To have any real potential, you would have to manufacture it in much larger quantities, they said. And that's just not happening yet, Esry said.

"If you could take all the antimatter that they build, that they make at CERN, which is probably one of the biggest producers of antimatter, and just let it loose in the room to react, you probably wouldn't even notice it because it would be such a small amount of energy," the K-State professor said.

Esry said that besides pure research and medical imaging, there wasn't much use for antimatter.

Yet.

"About the only place I can really imagine antimatter really being a useful energy source, is ... ‘Star Trek' applications," the K-State professor said. "If you could make enough of it here on the ground, where you can make it, then bottle it and put it in a spaceship where a lot of energy in small mass is important, then it might pay off.
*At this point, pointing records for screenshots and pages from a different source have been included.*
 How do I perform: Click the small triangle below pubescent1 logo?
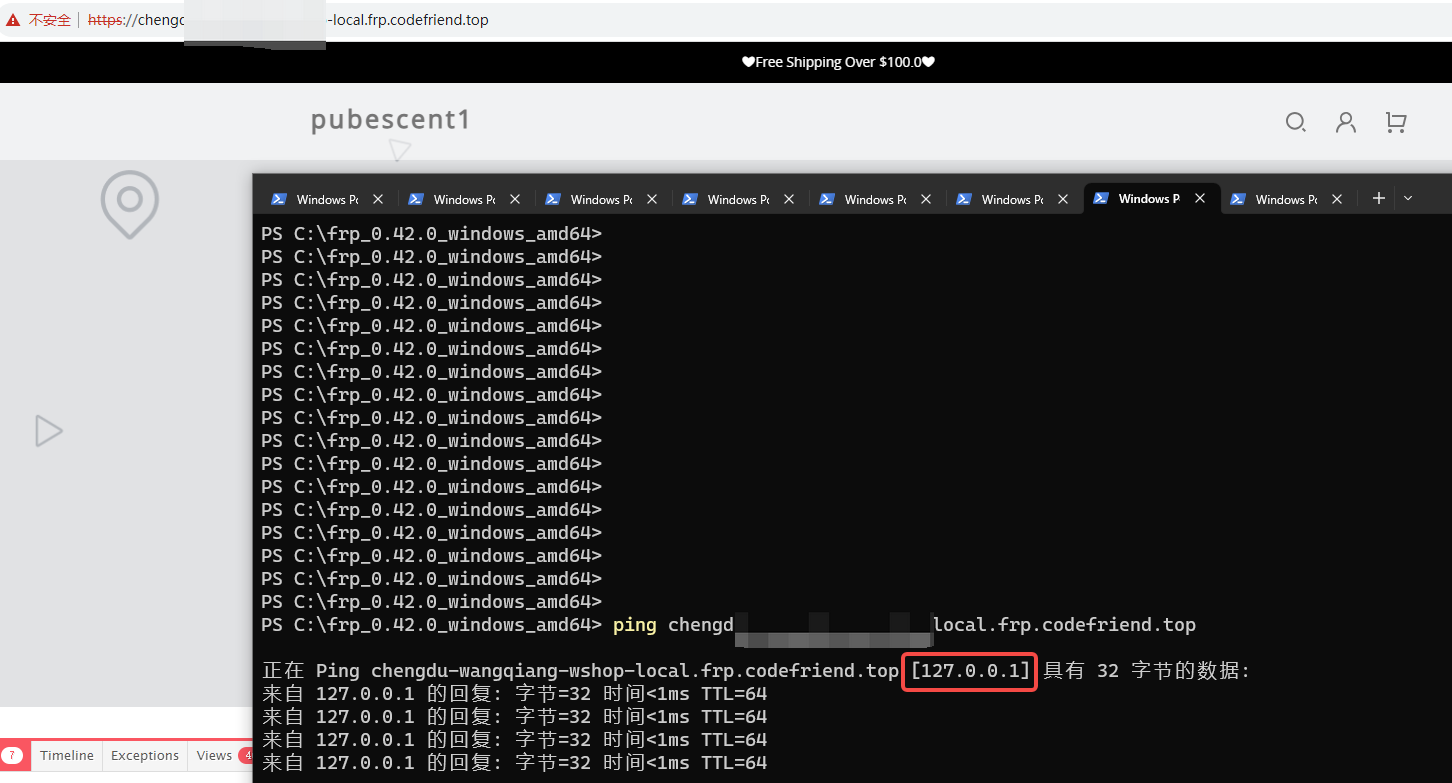pos(400,151)
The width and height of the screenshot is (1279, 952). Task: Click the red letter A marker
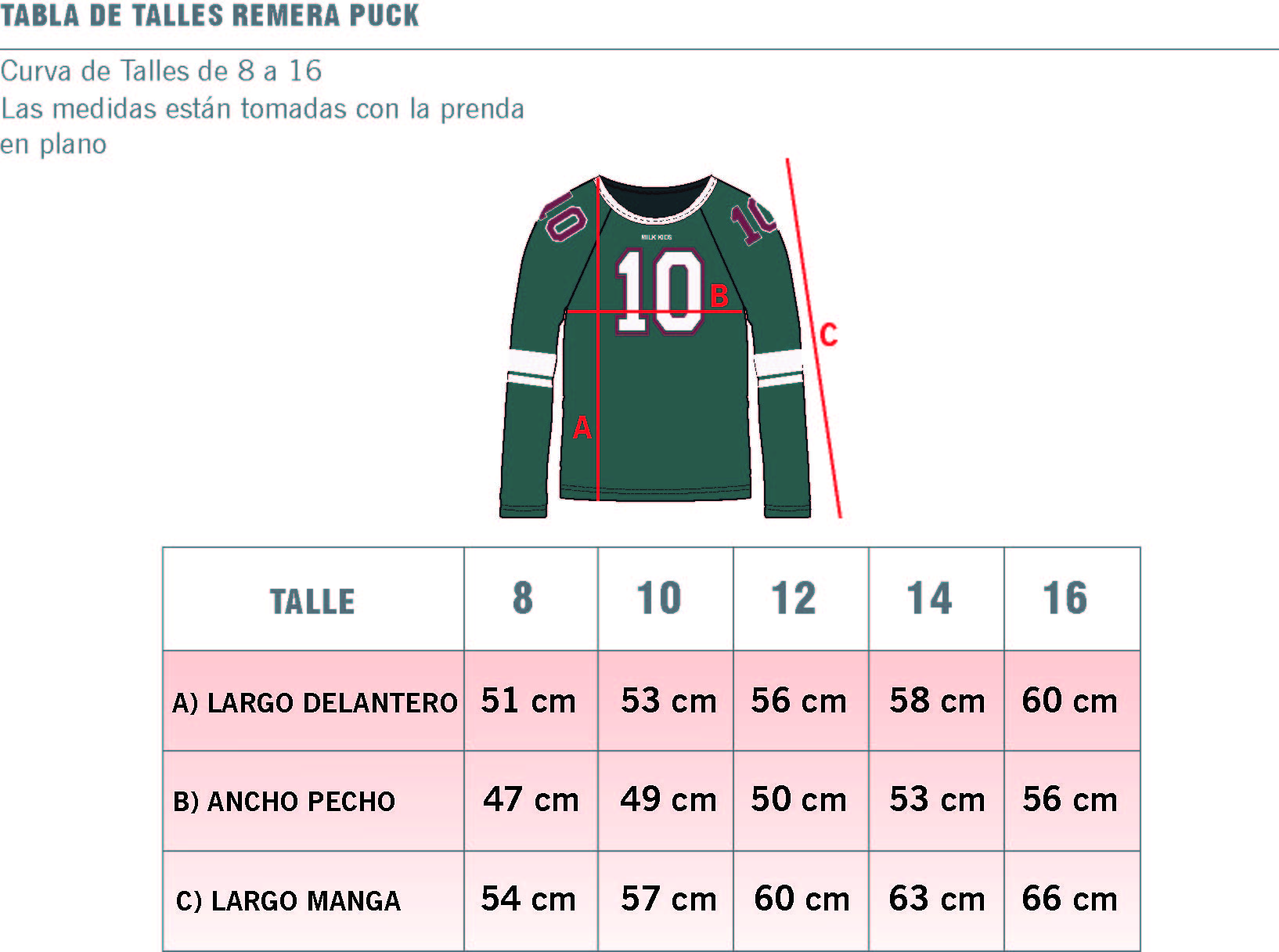click(582, 427)
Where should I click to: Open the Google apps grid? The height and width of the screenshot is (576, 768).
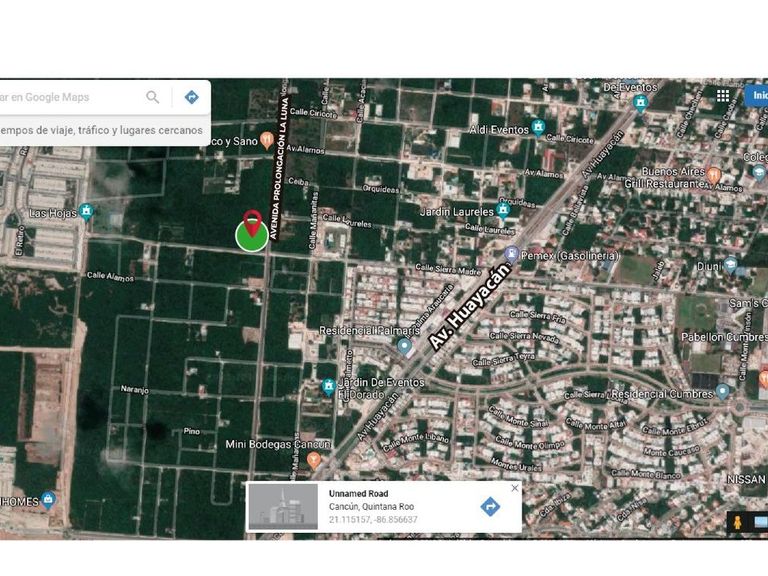(x=722, y=96)
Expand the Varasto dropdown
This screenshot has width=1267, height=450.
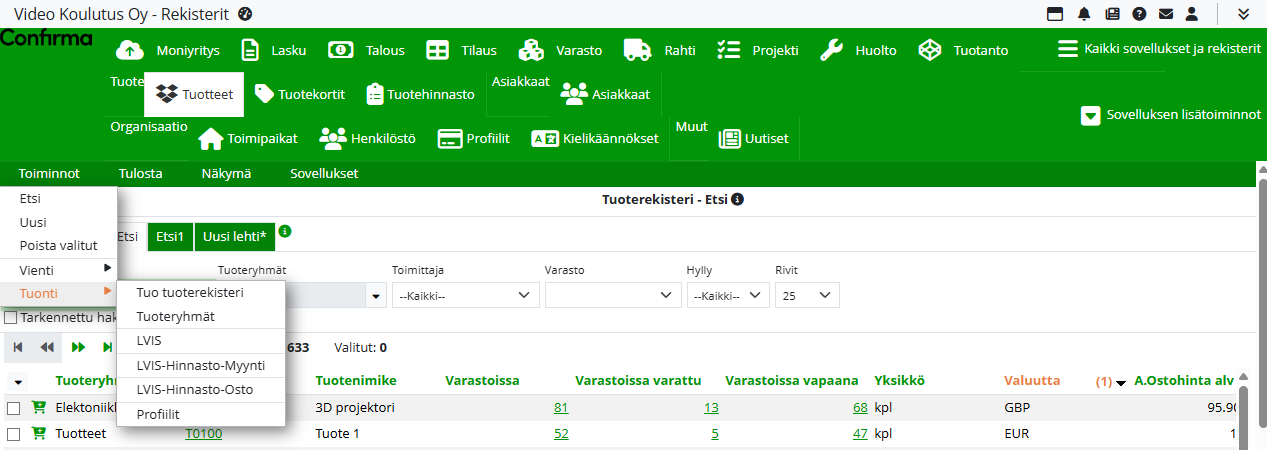coord(611,295)
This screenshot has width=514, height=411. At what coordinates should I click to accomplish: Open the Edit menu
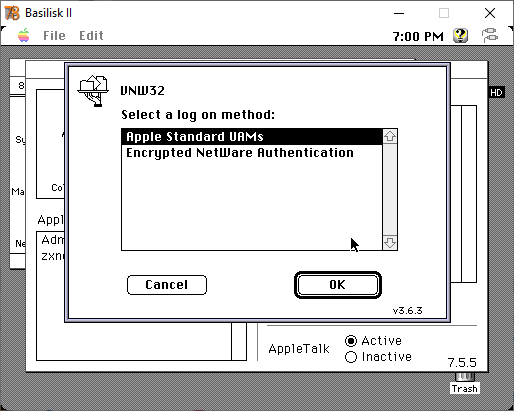click(91, 35)
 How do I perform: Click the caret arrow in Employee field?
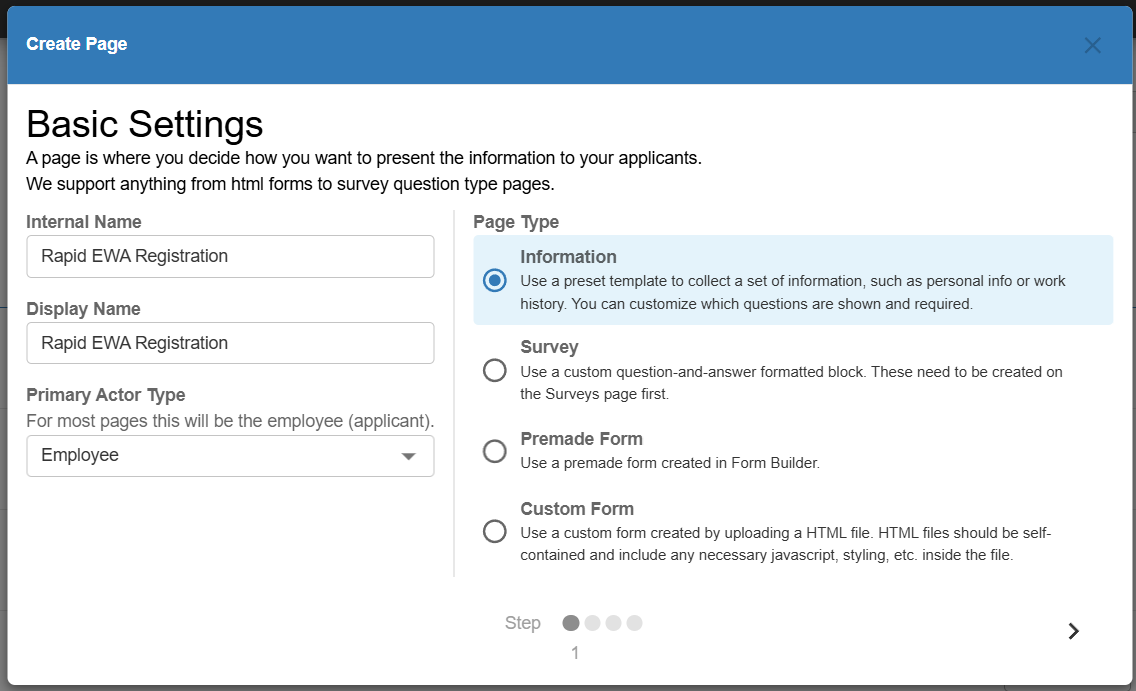pos(408,456)
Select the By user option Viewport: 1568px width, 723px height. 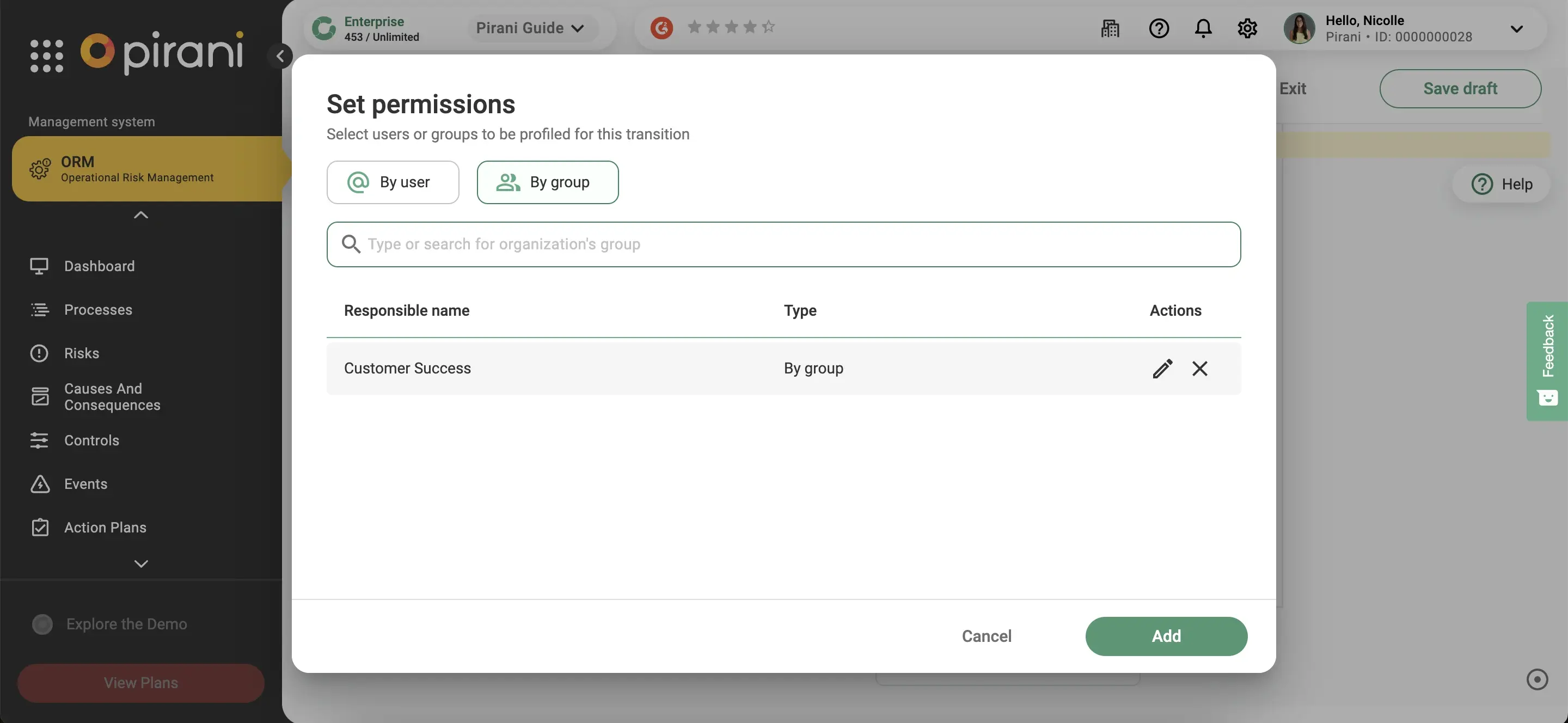tap(393, 182)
Then it might be worthwhile. But that's still a long way away."

Vast potential

Both physicists say there's certainly not enough antimatter made to create a major explosion, although it wouldn't take much.

According to a report in the San Francisco Chronicle last fall, the Air Force is looking into antimatter as a weapon source.

The newspaper reported it would only take a tiny speck of antimatter -- some 50 millionths of a gram -- to make a blast equal to the 1995 explosion at the federal building in Oklahoma City.

KU's Baringer said the book "Angels & Demons" tended to go a bit overboard on what physicists actually can produce.

"I wouldn't be worried about people putting together an antimatter bomb at this point," he said.

I went back to watching CNN's coverage of the activity in the Vatican, somehow reassured.